Asks whether the customer is making measurable progress toward the outcomes you defined together. This replaces raw usage metrics with outcome-oriented tracking. If a customer is hitting their milestones, it's because adoption is happening at the level it needs to. If they're not, it doesn't matter how many logins you're seeing.

Proof

Asks whether the stakeholders who will influence the renewal decision have a clear, specific value narrative they could articulate. This goes beyond "did we have executive engagement" to ask a harder question: could the decision-maker walk into a budget meeting today and explain exactly why this contract is worth keeping? This dimension also evaluates whether you've correctly mapped who those stakeholders are in the first place.

Signals

Captures the CSM's informed qualitative judgment across four vectors: relationship and engagement health, champion stability, end-user sentiment, and external risk factors. This replaces survey-based sentiment with the CSM's contextual read, structured through specific prompts to minimize subjectivity.

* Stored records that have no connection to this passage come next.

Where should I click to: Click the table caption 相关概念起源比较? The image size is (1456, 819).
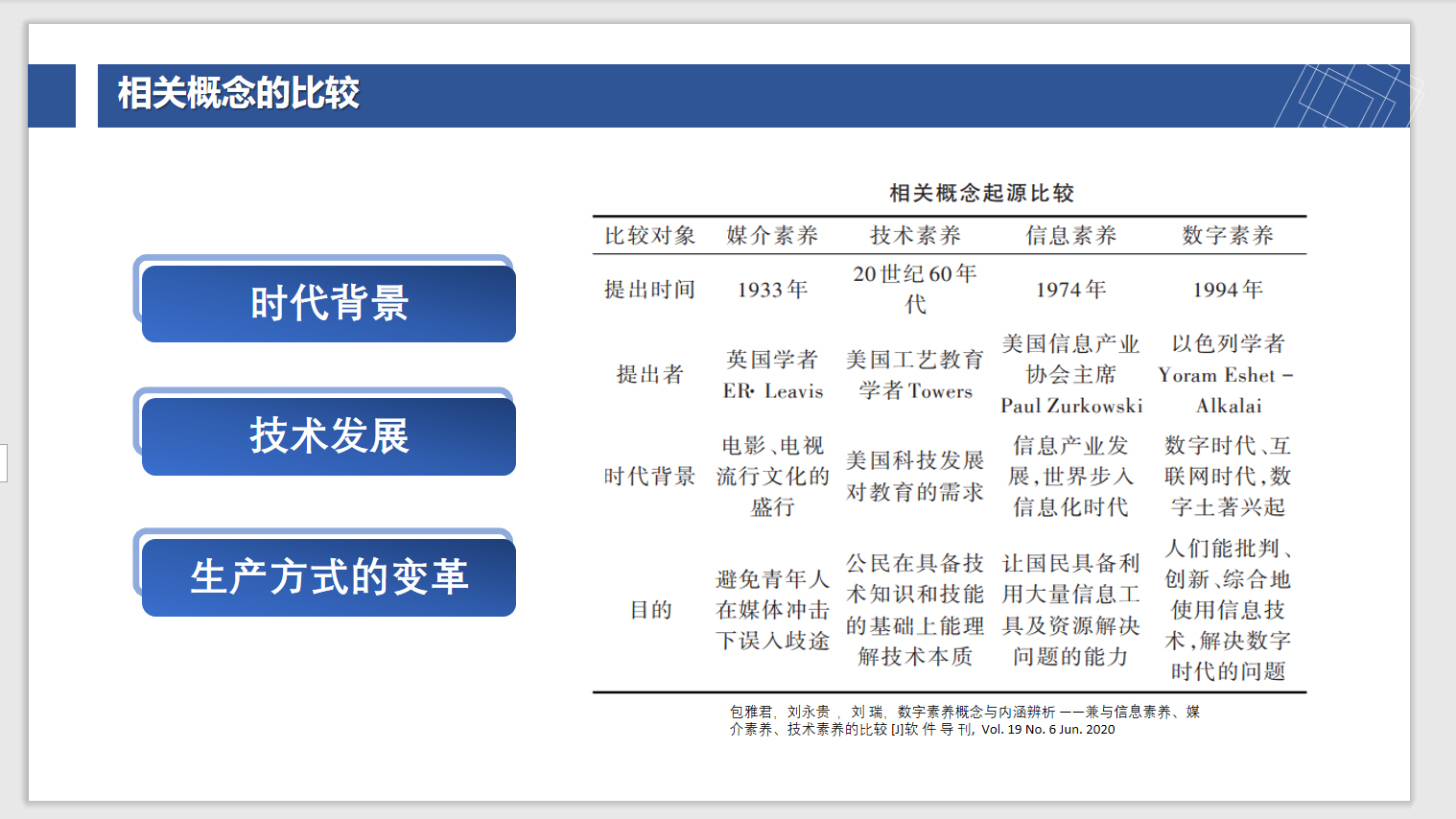coord(981,192)
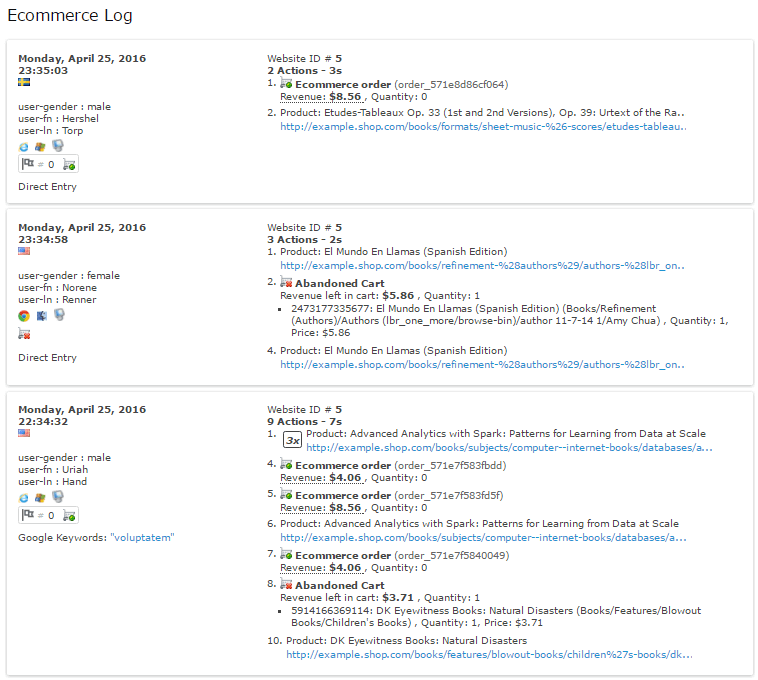
Task: Open the first El Mundo En Llamas product link
Action: (484, 265)
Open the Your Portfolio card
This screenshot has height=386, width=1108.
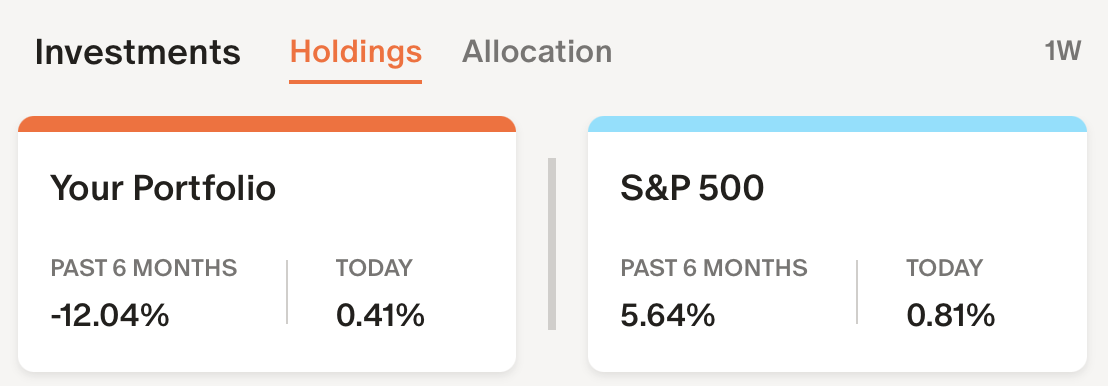click(267, 244)
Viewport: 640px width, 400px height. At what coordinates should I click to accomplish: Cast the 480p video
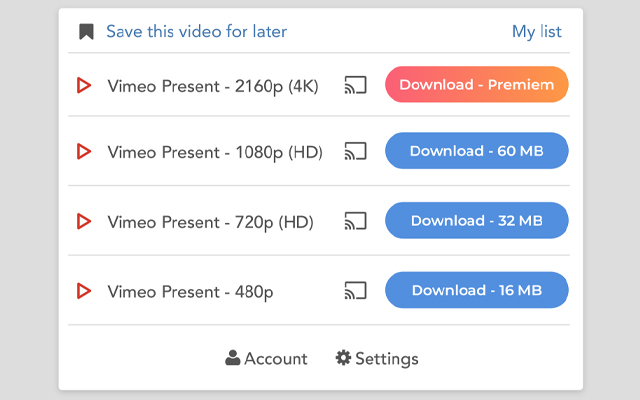(x=355, y=292)
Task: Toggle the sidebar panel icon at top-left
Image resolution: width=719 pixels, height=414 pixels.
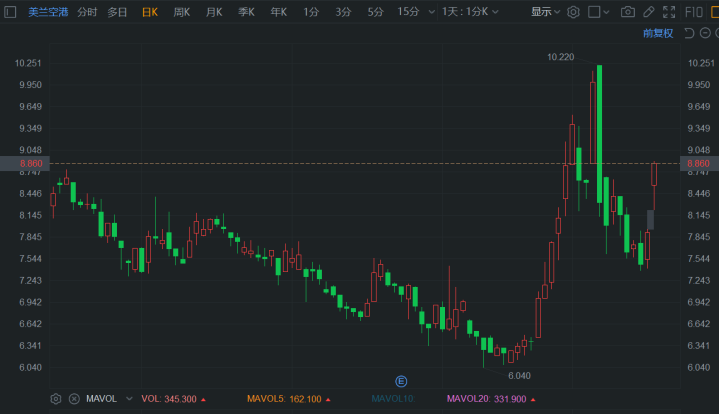Action: 12,12
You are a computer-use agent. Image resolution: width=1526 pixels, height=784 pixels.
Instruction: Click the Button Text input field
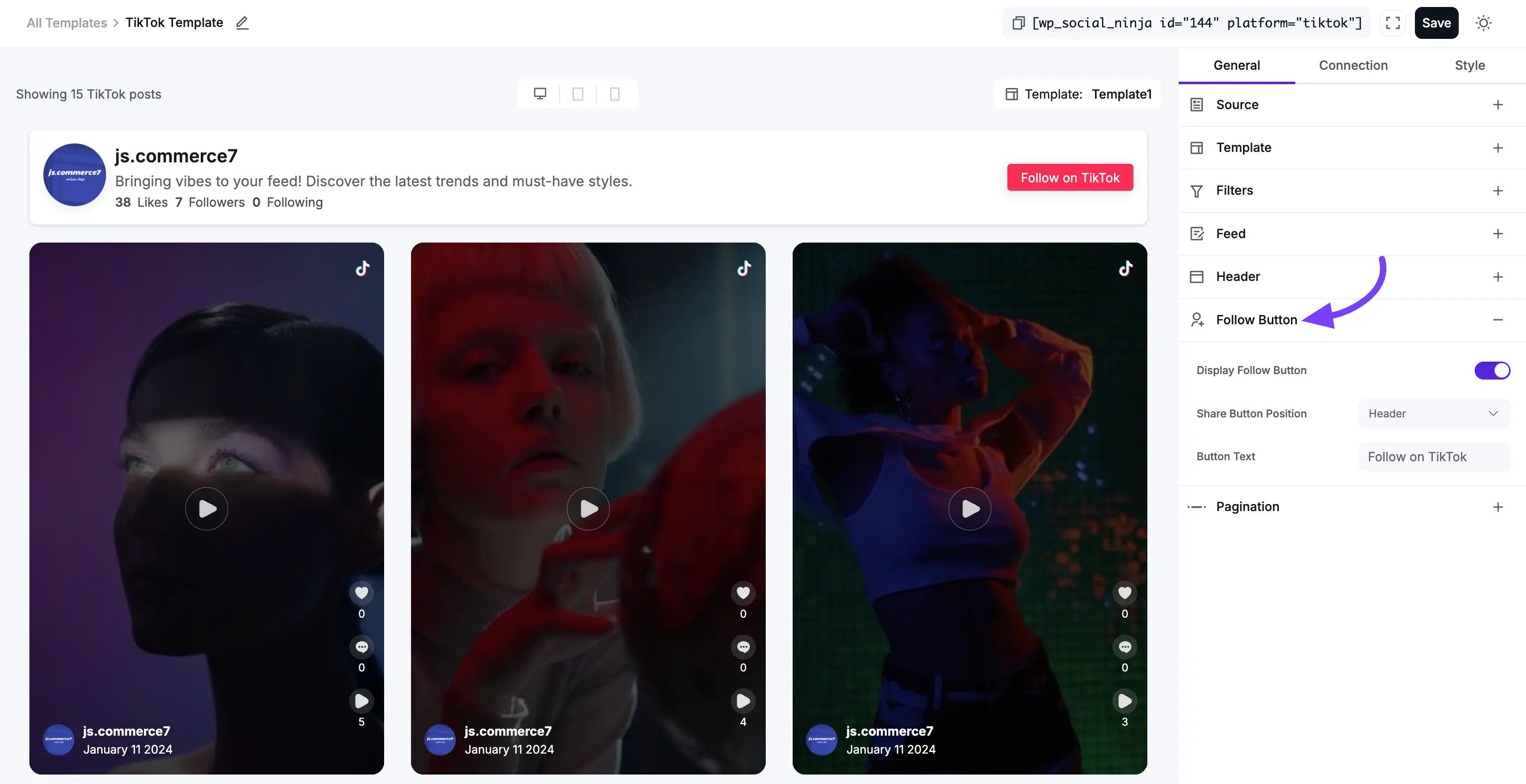(1434, 457)
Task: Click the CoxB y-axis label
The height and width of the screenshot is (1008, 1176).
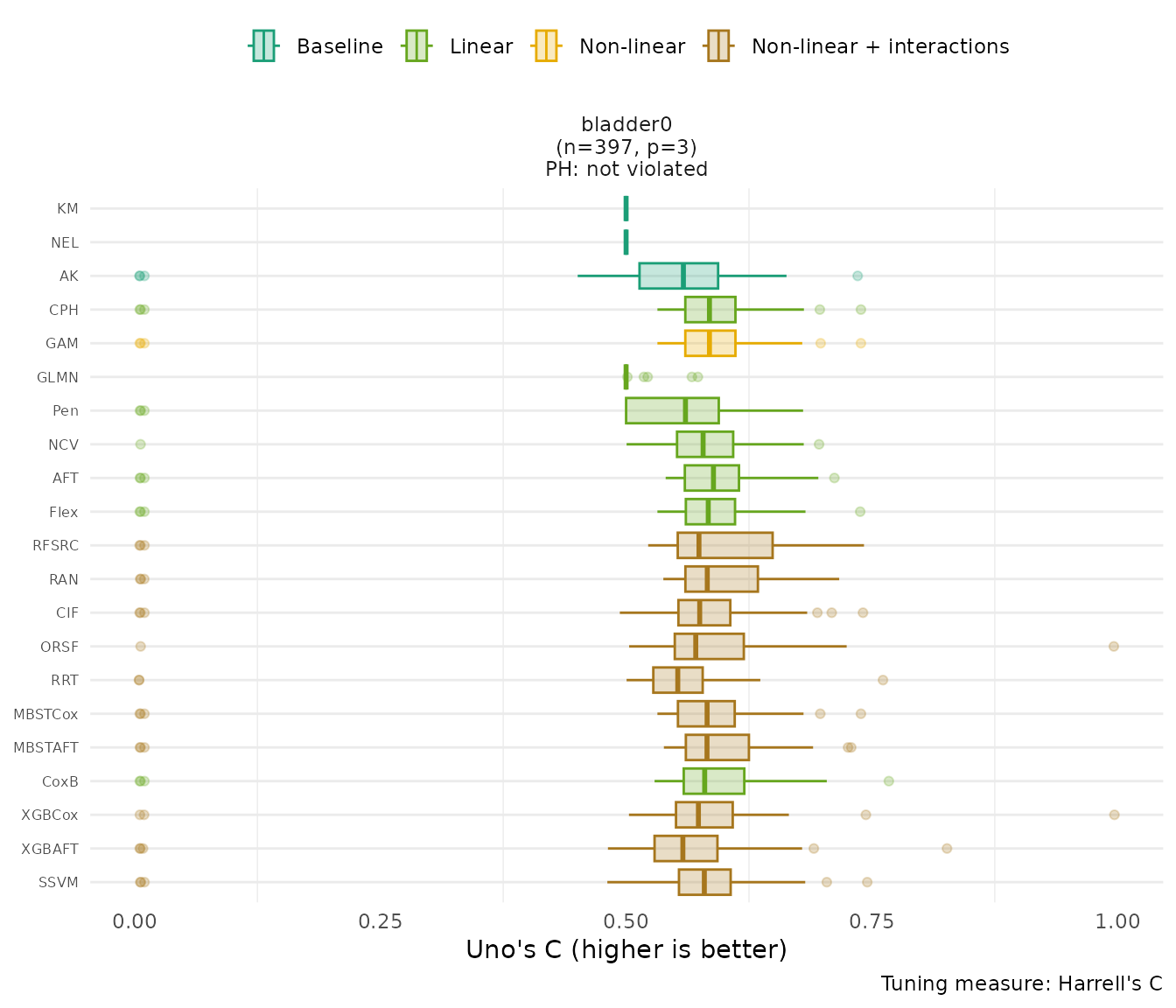Action: (60, 781)
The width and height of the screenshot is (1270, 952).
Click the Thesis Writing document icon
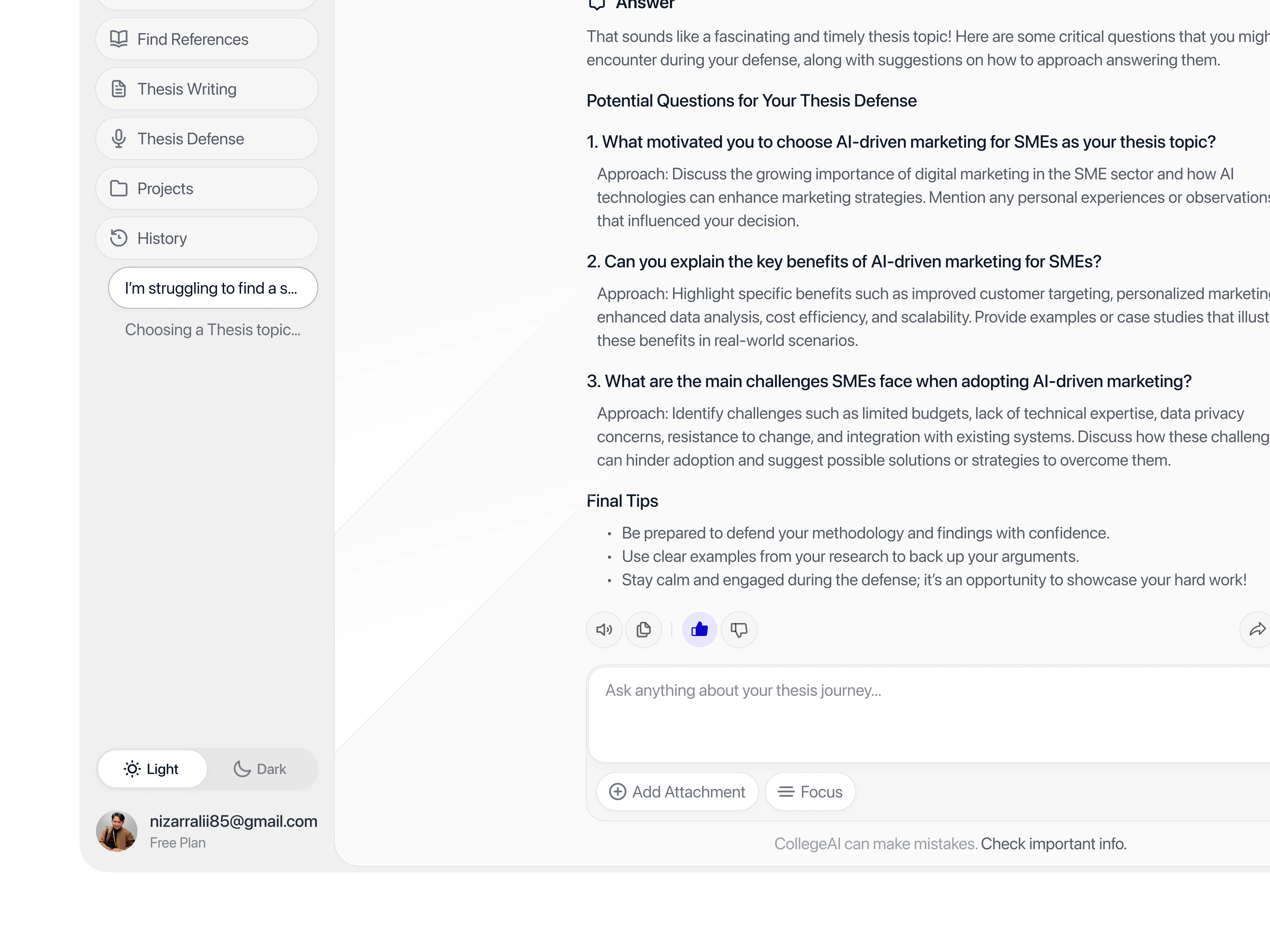pyautogui.click(x=119, y=89)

Lifecycle-Adaptive Weighting

The same four dimensions apply at every stage of the customer journey, but their relative importance shifts:

Dimension Onboarding Adoption & Growth Renewal
Alignment25%10%5%
Milestones25%40%25%
Proof15%20%40%
Signals35%30%30%

During Onboarding, Alignment and Signals carry more weight. The question is: did we set the right foundation, and how is the CSM reading the early signals?

During Adoption & Growth, Milestones leads. The question is: are we executing against the plan and making progress toward outcomes?

During Renewal, Proof takes over. The question is: do the people who control the budget have what they need to say yes?

This ensures the score reflects what actually matters at each stage, rather than applying a static formula that treats onboarding accounts and renewal accounts as if they have the same risk profile.